Quanto as referências a outros musicais, temos algumas bastante óbvias e já registradas no programa, como a bem conhecida e constantemente referenciada Modern Major-General, da ópera cômica Os Piratas de Penzance ou O Escravo do Poder (1879) e mais algumas outras, como You’ve Got to Be Carefully Taught, do musical South Pacific (1949); Sit Down, John, do musical 1776 (1969) e Nobody Needs to Know, do musical The Last Five Years (2001). Note que o contexto e a atmosfera das canções possuem origens bem distintas e essa variedade musical — mesmo que explorada através de um gênero em destaque, embora não seja o único — impede que a produção caia no marasmo, tendo aí uma muitíssimo bem estudada mise-en-scène, trabalhando em consonância com o que os personagens cantam, mas também servindo para orgânica passagem do tempo, de lugar, de sentimento daquele que narra uma parte da história ou até de momento histórico representado. O grande pilar de personalidade e atmosfera da obra se vê a partir desse ponto, desenvolvido cênica e dramaticamente nas 4 canções iniciais (Alexander Hamilton, Aaron Burr, SirMy Shot e The Story of Tonight), quando protagonista, espaço e momento histórico são definidos e marcados com um sonho que, lá no final do 2º Ato, com The World Was Wide Enough e principalmente Who Lives, Who Dies, Who Tells Your Story vem cobrar o seu preço. O fim de uma vida.

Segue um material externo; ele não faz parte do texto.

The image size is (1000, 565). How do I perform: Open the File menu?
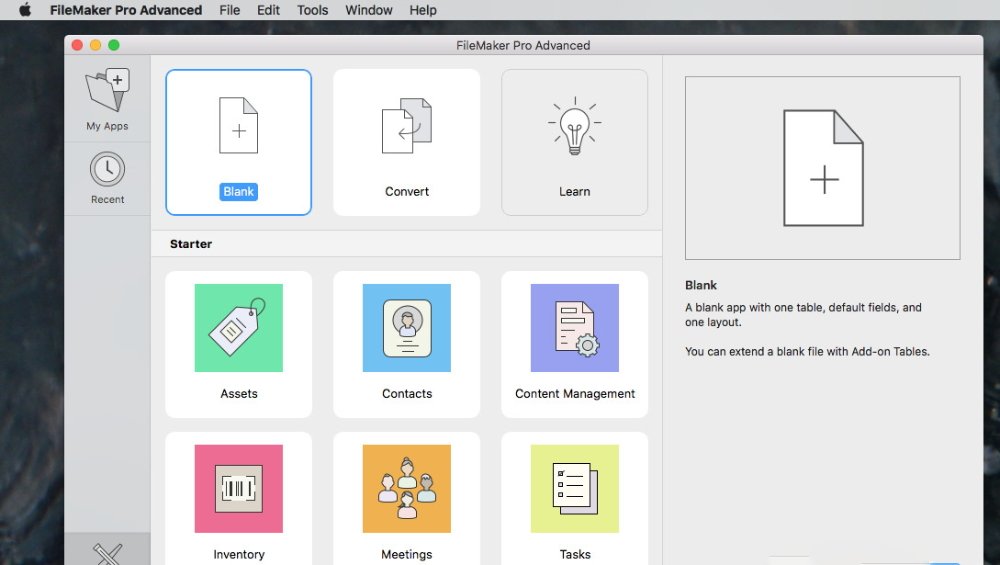coord(229,10)
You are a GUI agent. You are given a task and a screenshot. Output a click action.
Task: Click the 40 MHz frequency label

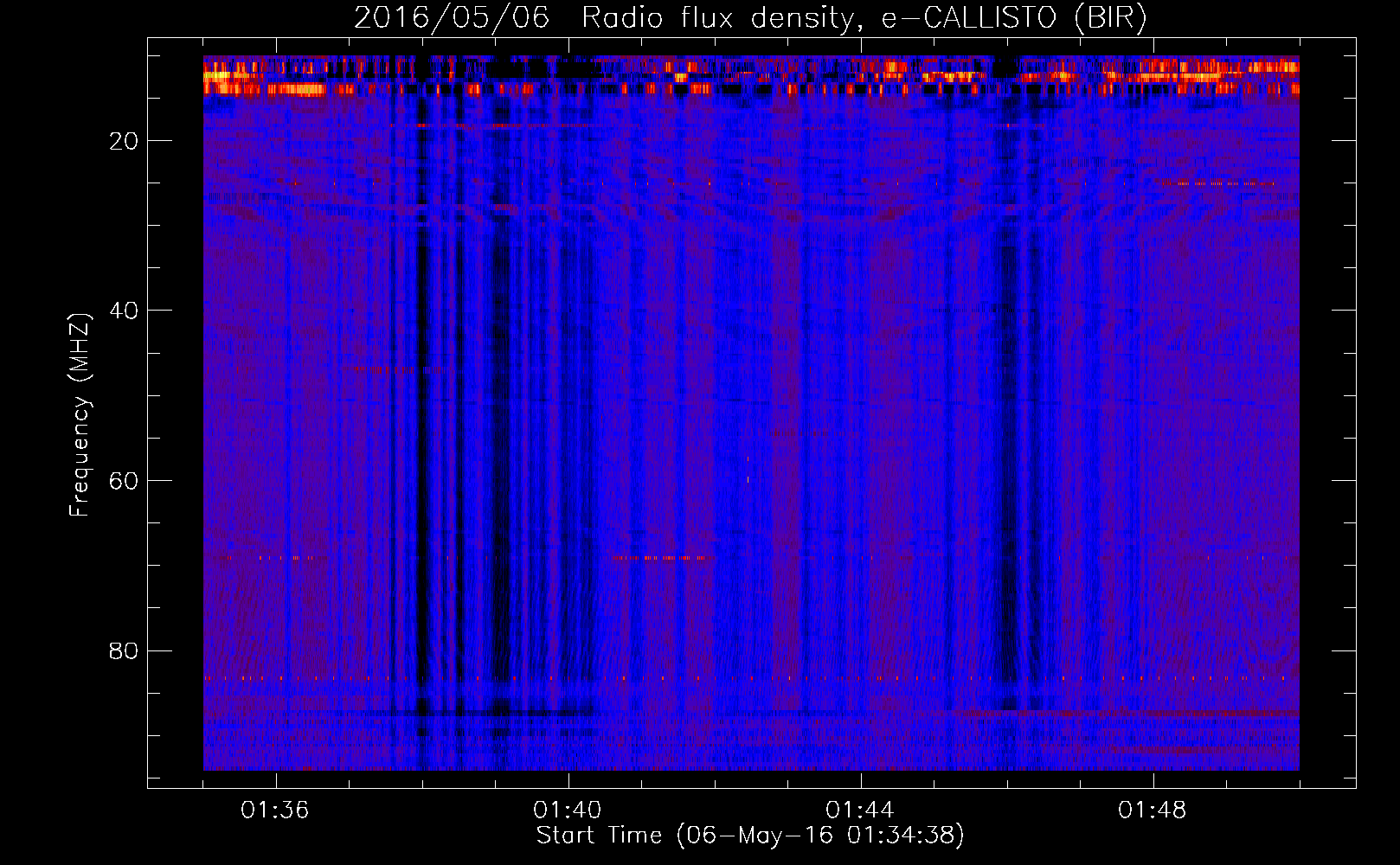124,311
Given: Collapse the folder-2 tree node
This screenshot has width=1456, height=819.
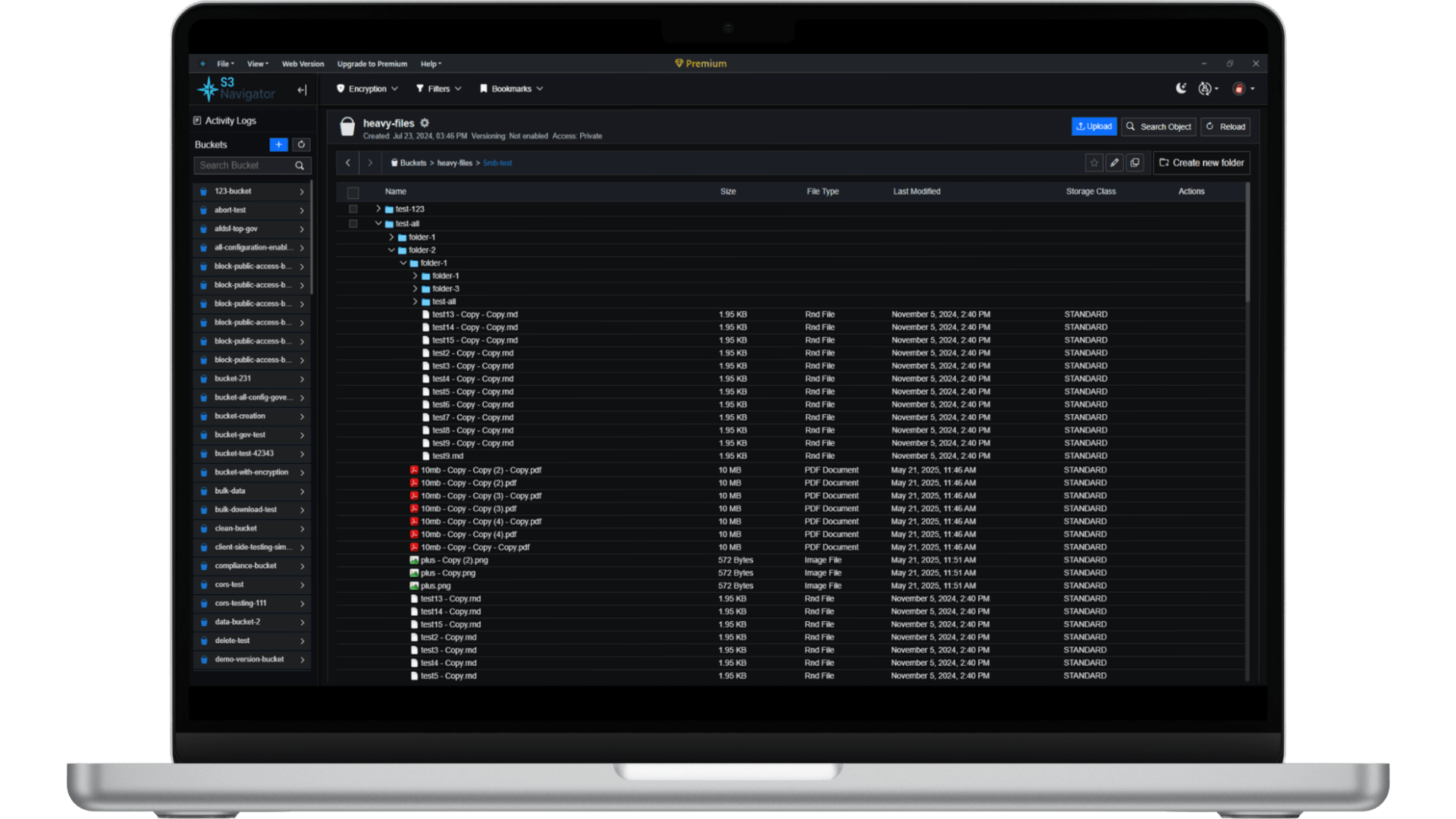Looking at the screenshot, I should pos(391,250).
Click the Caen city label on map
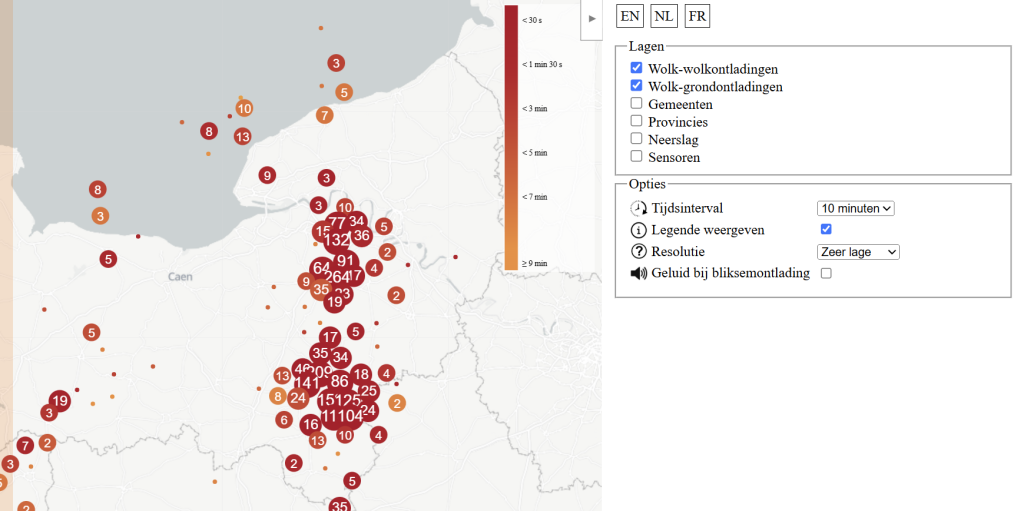The width and height of the screenshot is (1024, 511). click(180, 276)
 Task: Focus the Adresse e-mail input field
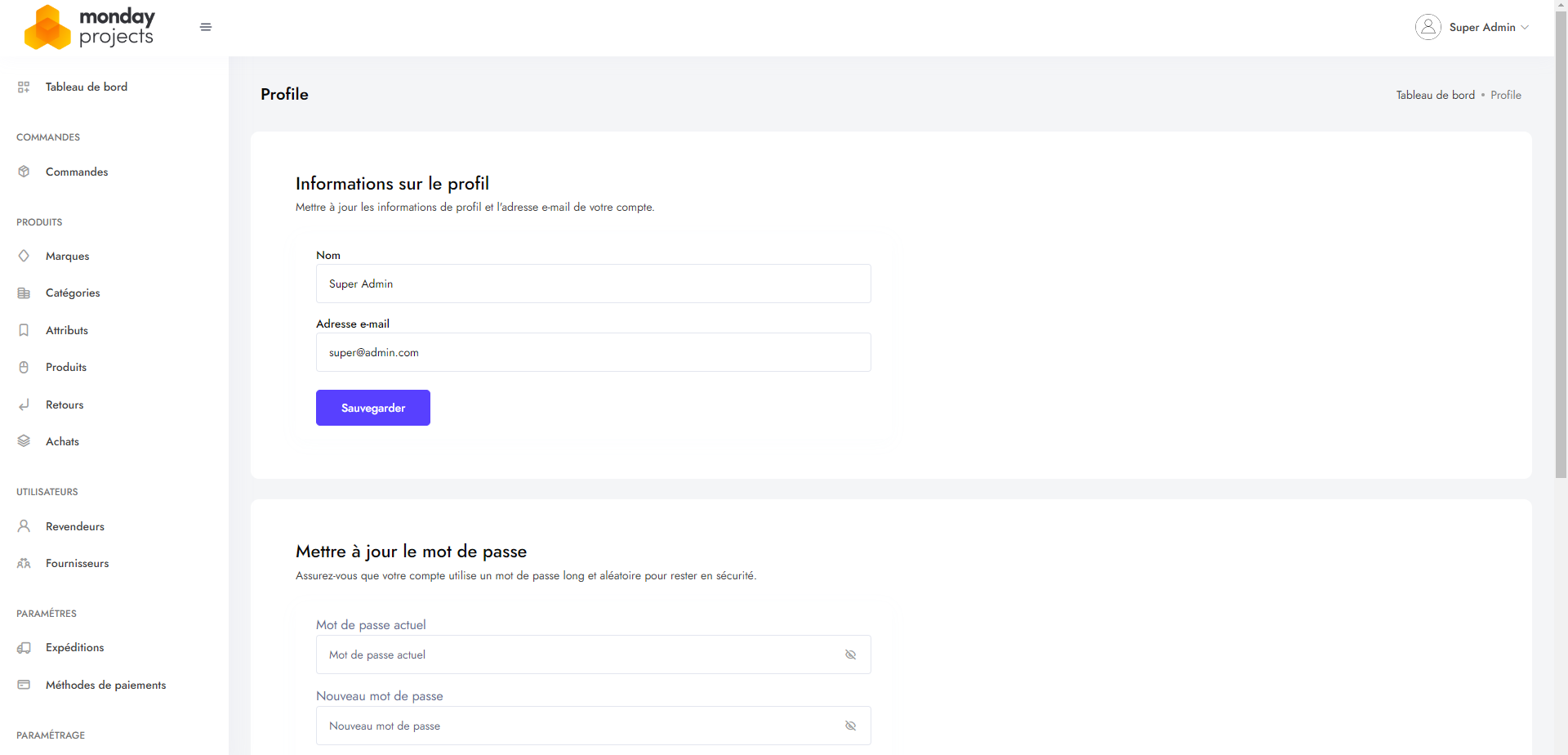[x=593, y=352]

Hamilton (2020) é um musical sobre vida e legado. Mas não no sentido que tivemos no cinema em safra anterior, com O Irlandês ou Dor e Glória (só para citar dois excelentes e bem conhecidos exemplos). Há uma resignação muito madura que pontua toda a trama aqui. Ouça com atenção o sentimento da última canção, interpretada de maneira brilhante por Phillipa Soo (Eliza). Uma reflexão histórica do nosso ponto de vista, mas que cabe com perfeição na boca de uma mulher que viveu 97 anos (uma raridade para a época), que viu a fundação de um país e os rumos que ele tomou, passando a vida contando a história desse começo, a história do marido Hamilton e criando ela mesma a sua própria história, dando aos tantos órfãos citados no decorrer do musical, um orfanato (nesse ponto eu já estava mergulhado em lágrimas) e olhando para a intensidade do que ela e as pessoas que ela amou viveram, o que sentiram, a experiência que a vida lhes trouxe e o que foi possível contar de tudo isso. Até que ela saísse de cena outra pessoa (olha a indicação metalinguística aí!) viesse e contasse a sua versão da história. Algo que nenhum ator social jamais poderá controlar, escolher, negar.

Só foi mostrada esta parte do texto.